For information about recent customs and duties developments in light of COVID-19, including provisions related to medical equipment, read KPMG report: Customs measures in response to coronavirus (COVID-19) [PDF 1 MB].
In addition to the other forms of relief discussed earlier in this report, the CARES Act provides some forms of assistance that are aimed at small businesses. Independent physicians and practice groups may be eligible for loans under the Small Business Administration-administered Paycheck Protection Program (PPP). PPP loans are forgivable when the applicable requirements are met, but may not be used in conjunction with certain tax benefits under the CARES Act, such as the refundable employee retention tax credits. Practices need to be mindful of affiliation and aggregation rules when considering their eligibility for programs aimed at small and mid-sized businesses.
For more information about the lending programs under the CARES Act, read KPMG report: Lending programs under CARES Act, including interactions with tax provisions.
----
- _TASK INSTRUCTIONS_
Repeat word for word the part of the CARES Act text that begins with the words containing "For information about" and ends with "and mid-sized businesses.". The lines after this text are separate material and have no connection to it.

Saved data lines
----
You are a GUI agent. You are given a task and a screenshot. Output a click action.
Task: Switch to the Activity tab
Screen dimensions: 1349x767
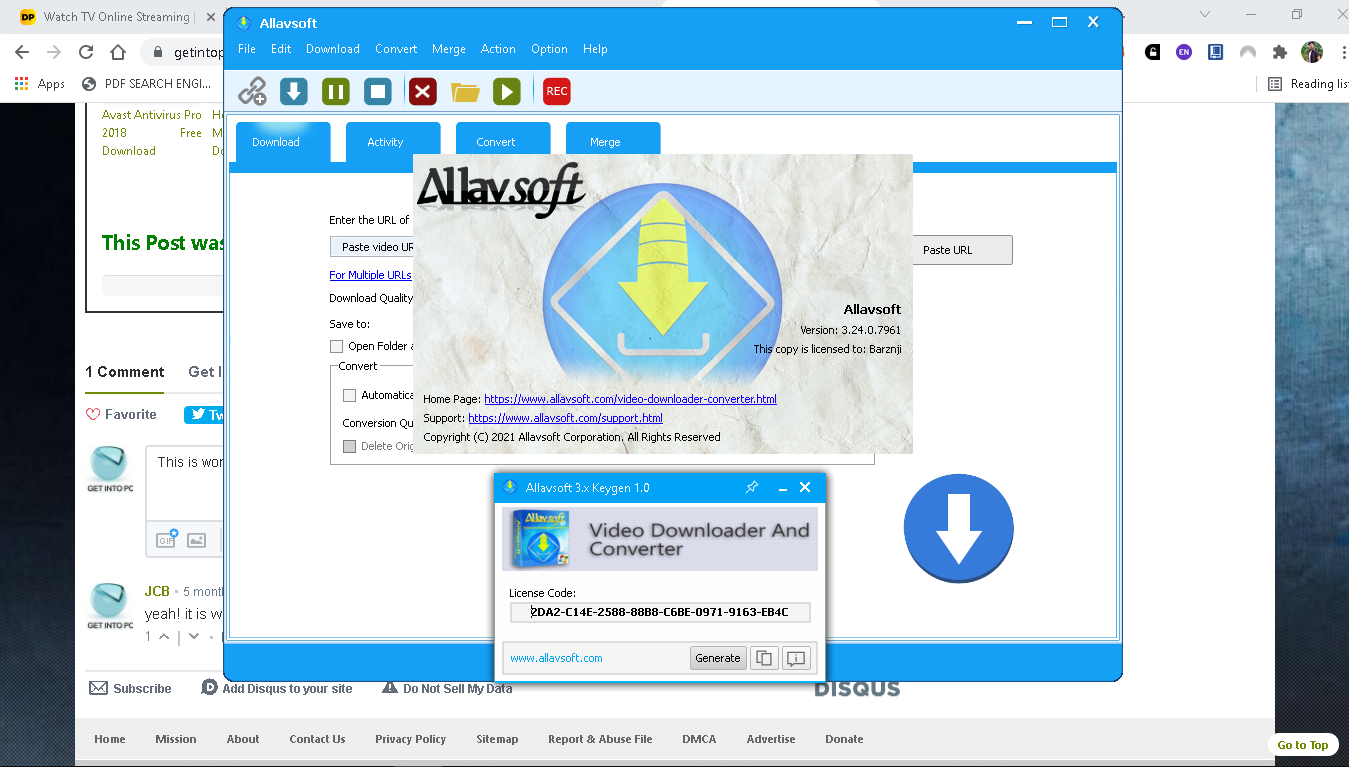click(385, 142)
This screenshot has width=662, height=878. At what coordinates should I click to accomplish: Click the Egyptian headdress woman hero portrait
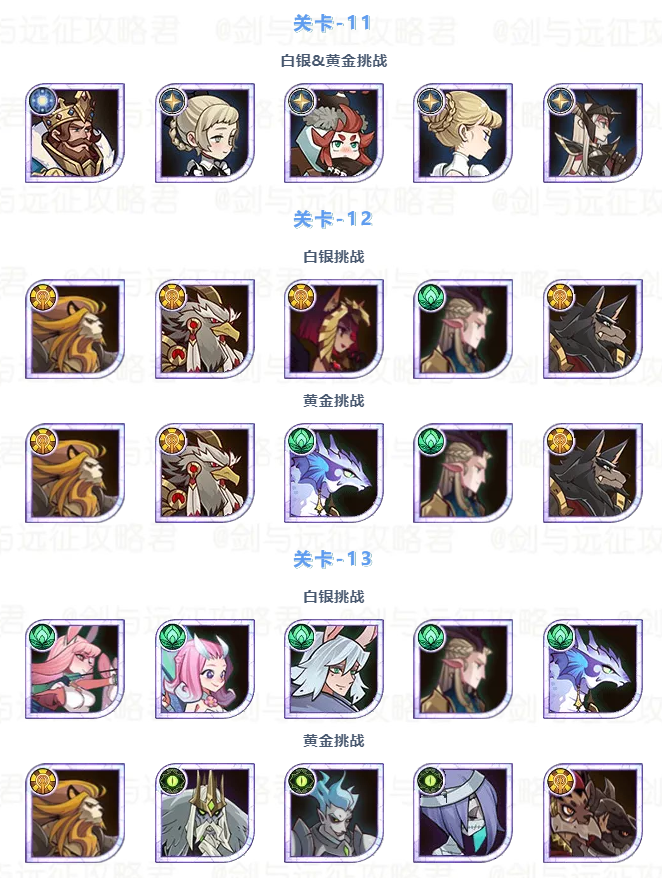(334, 329)
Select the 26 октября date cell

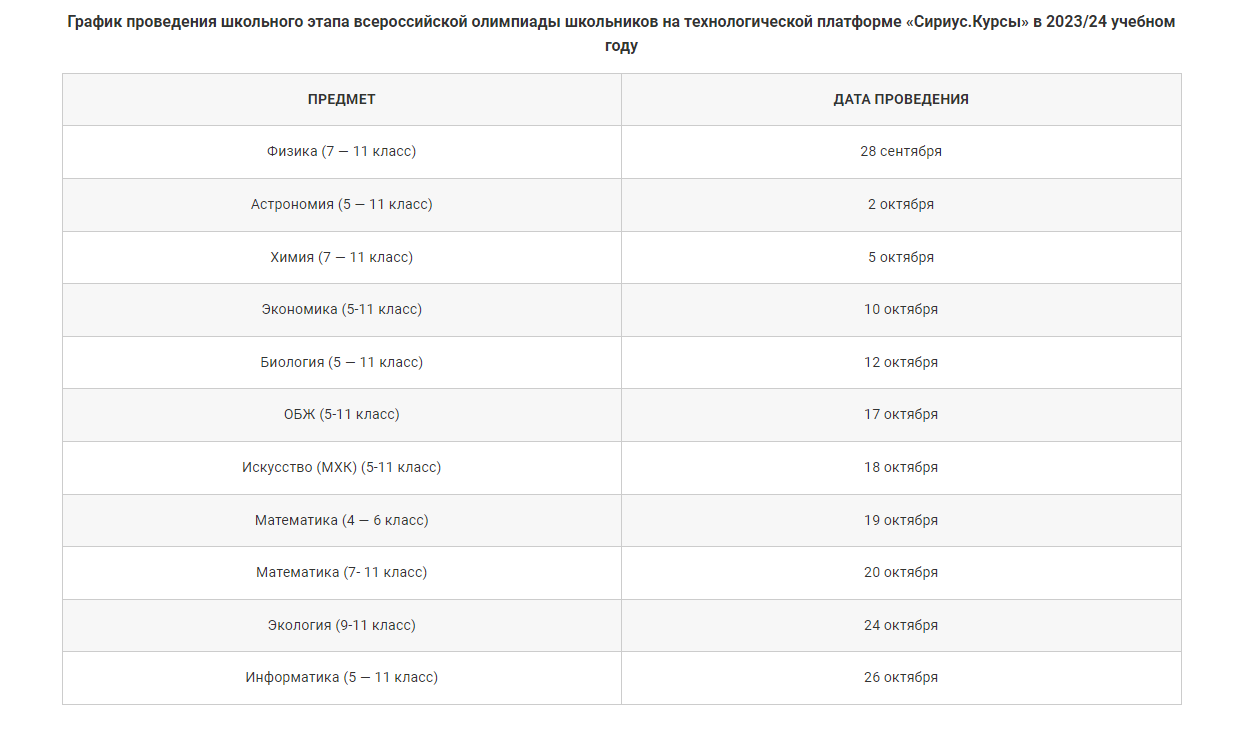pyautogui.click(x=901, y=678)
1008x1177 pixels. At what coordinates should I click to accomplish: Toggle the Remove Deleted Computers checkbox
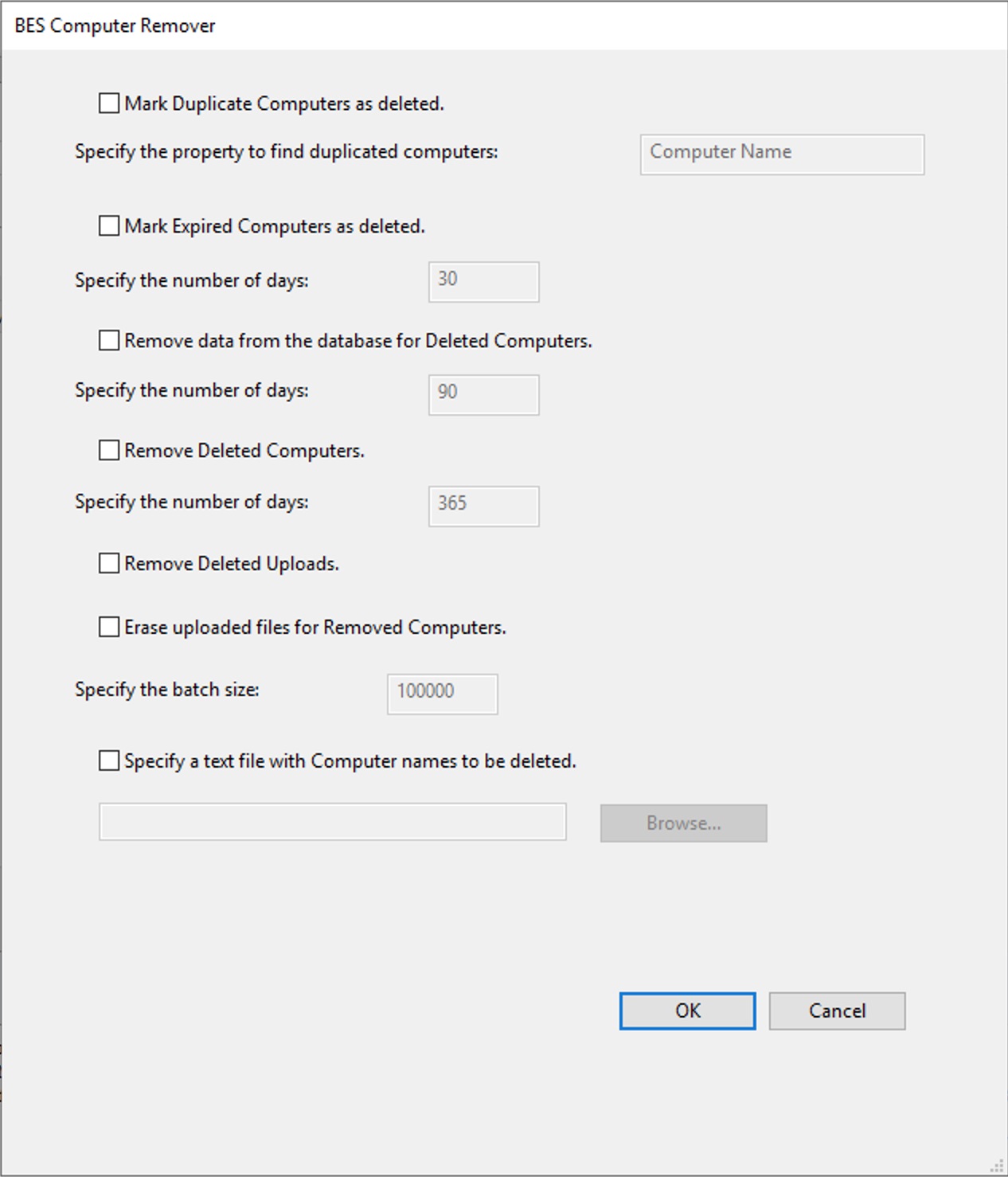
----
- _COMPLETED TASK_
For information about recent customs and duties developments in light of COVID-19, including provisions related to medical equipment, read KPMG report: Customs measures in response to coronavirus (COVID-19) [PDF 1 MB].
In addition to the other forms of relief discussed earlier in this report, the CARES Act provides some forms of assistance that are aimed at small businesses. Independent physicians and practice groups may be eligible for loans under the Small Business Administration-administered Paycheck Protection Program (PPP). PPP loans are forgivable when the applicable requirements are met, but may not be used in conjunction with certain tax benefits under the CARES Act, such as the refundable employee retention tax credits. Practices need to be mindful of affiliation and aggregation rules when considering their eligibility for programs aimed at small and mid-sized businesses.